> [Task inputs]:
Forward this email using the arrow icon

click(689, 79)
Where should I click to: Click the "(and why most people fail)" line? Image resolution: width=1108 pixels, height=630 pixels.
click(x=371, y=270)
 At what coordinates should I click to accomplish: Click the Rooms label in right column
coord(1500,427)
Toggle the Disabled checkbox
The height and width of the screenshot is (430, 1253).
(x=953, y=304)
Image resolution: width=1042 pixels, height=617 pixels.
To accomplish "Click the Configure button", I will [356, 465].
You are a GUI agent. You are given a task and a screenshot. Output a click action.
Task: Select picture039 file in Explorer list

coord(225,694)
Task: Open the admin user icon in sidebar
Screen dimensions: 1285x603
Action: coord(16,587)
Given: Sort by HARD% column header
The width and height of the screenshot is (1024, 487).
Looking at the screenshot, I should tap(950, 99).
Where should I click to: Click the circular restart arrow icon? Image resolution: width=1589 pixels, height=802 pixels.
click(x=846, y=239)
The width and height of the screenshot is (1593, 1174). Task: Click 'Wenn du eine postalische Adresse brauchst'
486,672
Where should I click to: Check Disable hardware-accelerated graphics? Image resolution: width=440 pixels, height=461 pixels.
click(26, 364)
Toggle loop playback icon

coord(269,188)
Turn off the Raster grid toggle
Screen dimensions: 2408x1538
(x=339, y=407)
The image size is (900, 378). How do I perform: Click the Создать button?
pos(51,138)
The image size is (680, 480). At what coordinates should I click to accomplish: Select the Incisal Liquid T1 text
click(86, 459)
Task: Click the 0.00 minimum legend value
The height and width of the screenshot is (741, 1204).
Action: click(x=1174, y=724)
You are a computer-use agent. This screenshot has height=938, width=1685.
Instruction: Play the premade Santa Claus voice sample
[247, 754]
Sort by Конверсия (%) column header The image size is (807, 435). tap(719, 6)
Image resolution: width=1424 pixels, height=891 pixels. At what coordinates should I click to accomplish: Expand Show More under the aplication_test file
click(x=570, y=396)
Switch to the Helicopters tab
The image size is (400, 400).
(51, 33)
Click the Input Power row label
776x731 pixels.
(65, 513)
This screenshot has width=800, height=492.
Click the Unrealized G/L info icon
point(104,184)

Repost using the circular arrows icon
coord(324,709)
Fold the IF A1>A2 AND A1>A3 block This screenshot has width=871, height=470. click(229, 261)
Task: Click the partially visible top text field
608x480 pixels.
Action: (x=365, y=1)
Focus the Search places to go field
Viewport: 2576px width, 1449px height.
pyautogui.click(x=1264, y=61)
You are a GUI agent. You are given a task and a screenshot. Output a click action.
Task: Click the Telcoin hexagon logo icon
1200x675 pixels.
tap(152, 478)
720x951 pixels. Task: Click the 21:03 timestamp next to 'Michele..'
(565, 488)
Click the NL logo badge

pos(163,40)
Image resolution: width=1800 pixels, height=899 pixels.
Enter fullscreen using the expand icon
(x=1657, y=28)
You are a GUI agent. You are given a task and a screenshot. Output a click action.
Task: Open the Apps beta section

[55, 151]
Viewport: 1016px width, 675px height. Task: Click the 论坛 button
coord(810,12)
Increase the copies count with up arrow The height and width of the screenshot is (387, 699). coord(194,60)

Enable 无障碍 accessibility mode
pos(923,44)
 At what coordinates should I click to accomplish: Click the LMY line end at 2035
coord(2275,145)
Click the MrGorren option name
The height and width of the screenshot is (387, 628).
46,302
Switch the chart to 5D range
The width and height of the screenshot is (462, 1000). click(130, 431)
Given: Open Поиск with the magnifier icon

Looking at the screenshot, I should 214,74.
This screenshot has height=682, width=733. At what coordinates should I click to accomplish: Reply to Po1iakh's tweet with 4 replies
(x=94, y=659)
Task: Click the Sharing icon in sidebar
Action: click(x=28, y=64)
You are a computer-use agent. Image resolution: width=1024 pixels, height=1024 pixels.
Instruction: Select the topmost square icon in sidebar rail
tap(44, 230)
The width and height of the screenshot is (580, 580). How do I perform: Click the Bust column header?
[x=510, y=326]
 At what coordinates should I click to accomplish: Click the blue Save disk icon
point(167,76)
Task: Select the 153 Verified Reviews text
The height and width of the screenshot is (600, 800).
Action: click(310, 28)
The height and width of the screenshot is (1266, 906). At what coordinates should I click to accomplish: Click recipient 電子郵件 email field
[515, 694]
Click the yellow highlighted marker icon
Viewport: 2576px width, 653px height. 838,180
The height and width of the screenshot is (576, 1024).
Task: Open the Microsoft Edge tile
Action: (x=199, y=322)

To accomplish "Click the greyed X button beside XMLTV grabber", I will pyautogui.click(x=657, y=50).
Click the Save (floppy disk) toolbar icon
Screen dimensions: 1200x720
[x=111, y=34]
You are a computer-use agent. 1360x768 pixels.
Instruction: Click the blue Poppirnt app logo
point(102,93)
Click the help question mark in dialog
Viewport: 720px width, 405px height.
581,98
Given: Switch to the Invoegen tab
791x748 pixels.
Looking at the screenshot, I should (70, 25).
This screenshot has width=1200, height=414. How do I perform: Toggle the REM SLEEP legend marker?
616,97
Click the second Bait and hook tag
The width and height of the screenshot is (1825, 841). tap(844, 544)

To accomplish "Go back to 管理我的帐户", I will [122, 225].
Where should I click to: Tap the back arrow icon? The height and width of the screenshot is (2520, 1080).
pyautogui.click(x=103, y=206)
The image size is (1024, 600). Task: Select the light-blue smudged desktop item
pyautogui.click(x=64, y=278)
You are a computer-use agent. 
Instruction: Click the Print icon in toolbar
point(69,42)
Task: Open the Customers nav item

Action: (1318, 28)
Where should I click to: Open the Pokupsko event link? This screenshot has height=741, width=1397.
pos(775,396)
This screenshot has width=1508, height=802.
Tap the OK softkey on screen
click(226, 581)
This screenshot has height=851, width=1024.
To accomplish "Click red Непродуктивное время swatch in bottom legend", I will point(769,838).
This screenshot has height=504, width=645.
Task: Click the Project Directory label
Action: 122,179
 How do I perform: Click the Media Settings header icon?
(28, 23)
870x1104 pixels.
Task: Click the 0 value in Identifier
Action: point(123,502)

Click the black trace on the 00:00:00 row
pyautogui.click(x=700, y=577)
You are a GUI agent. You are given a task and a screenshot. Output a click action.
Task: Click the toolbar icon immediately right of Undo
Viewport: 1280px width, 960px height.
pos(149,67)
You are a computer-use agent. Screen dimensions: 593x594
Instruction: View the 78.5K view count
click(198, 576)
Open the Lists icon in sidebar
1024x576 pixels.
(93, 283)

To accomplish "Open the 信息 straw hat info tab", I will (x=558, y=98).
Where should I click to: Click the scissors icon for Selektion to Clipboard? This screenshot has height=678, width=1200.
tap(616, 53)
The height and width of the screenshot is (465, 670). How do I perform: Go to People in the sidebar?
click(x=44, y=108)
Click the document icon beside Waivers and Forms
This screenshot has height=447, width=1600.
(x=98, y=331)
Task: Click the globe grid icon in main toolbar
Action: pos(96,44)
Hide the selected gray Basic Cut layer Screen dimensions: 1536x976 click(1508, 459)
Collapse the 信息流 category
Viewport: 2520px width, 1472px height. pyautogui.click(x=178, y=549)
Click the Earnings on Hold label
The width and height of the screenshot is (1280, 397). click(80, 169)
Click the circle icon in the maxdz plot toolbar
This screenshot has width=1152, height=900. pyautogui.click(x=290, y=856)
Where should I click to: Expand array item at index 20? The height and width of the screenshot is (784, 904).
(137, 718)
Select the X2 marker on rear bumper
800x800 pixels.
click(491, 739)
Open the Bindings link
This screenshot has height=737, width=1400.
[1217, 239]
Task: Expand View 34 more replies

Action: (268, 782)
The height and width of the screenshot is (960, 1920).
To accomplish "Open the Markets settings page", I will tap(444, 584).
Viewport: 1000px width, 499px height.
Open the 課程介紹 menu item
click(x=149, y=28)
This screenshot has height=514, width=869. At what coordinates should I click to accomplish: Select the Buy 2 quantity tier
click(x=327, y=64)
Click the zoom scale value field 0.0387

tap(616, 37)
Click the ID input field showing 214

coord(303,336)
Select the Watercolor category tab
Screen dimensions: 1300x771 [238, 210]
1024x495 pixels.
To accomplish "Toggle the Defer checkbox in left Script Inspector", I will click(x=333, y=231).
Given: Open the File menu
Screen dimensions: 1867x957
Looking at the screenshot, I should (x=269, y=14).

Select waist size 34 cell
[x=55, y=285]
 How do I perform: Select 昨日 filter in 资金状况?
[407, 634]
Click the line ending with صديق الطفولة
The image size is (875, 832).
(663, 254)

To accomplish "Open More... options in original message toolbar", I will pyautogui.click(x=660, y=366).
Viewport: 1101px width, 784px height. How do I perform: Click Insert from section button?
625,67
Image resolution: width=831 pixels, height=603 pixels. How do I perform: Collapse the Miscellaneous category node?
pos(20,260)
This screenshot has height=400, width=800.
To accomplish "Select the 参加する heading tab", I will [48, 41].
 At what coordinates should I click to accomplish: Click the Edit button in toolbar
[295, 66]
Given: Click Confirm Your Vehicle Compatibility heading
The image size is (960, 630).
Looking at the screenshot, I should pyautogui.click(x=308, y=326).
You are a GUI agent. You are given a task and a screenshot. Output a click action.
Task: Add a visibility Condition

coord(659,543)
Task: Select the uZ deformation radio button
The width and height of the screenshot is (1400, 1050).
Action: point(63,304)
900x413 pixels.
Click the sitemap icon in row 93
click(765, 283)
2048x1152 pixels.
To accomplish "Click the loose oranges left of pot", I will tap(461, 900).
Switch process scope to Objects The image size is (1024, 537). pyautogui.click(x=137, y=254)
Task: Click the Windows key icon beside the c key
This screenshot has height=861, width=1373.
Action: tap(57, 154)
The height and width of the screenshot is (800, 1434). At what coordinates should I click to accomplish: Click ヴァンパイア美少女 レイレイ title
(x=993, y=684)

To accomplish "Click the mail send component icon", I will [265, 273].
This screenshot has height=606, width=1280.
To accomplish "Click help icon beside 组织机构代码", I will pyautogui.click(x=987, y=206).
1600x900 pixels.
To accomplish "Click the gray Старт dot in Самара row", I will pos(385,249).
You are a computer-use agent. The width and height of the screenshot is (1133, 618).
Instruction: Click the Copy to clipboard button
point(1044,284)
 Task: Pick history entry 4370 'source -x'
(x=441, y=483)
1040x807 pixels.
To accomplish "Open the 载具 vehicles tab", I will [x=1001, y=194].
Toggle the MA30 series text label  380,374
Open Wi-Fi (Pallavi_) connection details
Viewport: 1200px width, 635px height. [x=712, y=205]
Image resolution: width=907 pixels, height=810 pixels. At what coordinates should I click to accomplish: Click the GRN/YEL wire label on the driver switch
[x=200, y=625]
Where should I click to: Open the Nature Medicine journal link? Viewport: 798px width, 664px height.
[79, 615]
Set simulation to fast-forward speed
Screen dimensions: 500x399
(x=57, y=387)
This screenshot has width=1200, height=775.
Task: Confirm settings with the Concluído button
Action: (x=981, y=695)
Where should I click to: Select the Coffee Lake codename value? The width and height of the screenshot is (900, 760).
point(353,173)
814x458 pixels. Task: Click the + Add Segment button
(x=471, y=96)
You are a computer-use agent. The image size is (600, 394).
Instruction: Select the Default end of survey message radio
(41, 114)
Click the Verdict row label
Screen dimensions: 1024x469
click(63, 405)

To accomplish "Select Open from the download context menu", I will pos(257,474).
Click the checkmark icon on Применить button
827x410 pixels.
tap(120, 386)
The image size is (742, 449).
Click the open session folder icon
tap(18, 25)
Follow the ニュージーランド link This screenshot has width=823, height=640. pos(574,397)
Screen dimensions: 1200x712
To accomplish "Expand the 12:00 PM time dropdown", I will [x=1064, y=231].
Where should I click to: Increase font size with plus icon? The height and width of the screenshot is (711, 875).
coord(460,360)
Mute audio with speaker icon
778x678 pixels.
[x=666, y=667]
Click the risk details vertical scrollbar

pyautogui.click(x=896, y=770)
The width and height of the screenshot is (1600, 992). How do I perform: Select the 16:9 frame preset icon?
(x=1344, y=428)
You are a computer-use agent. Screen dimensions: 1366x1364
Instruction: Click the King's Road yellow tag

> [Exercise objective]: Within the listing above, locate the line containing "Click the zoom scale value field 0.0387" and the line containing "1024x495 pixels.". Reproduce those two lines and all lines between them exactly, with nothing added.

> [Output of the exercise]:
Click the zoom scale value field 0.0387

tap(616, 37)
Click the ID input field showing 214

coord(303,336)
Select the Watercolor category tab
Screen dimensions: 1300x771 [238, 210]
1024x495 pixels.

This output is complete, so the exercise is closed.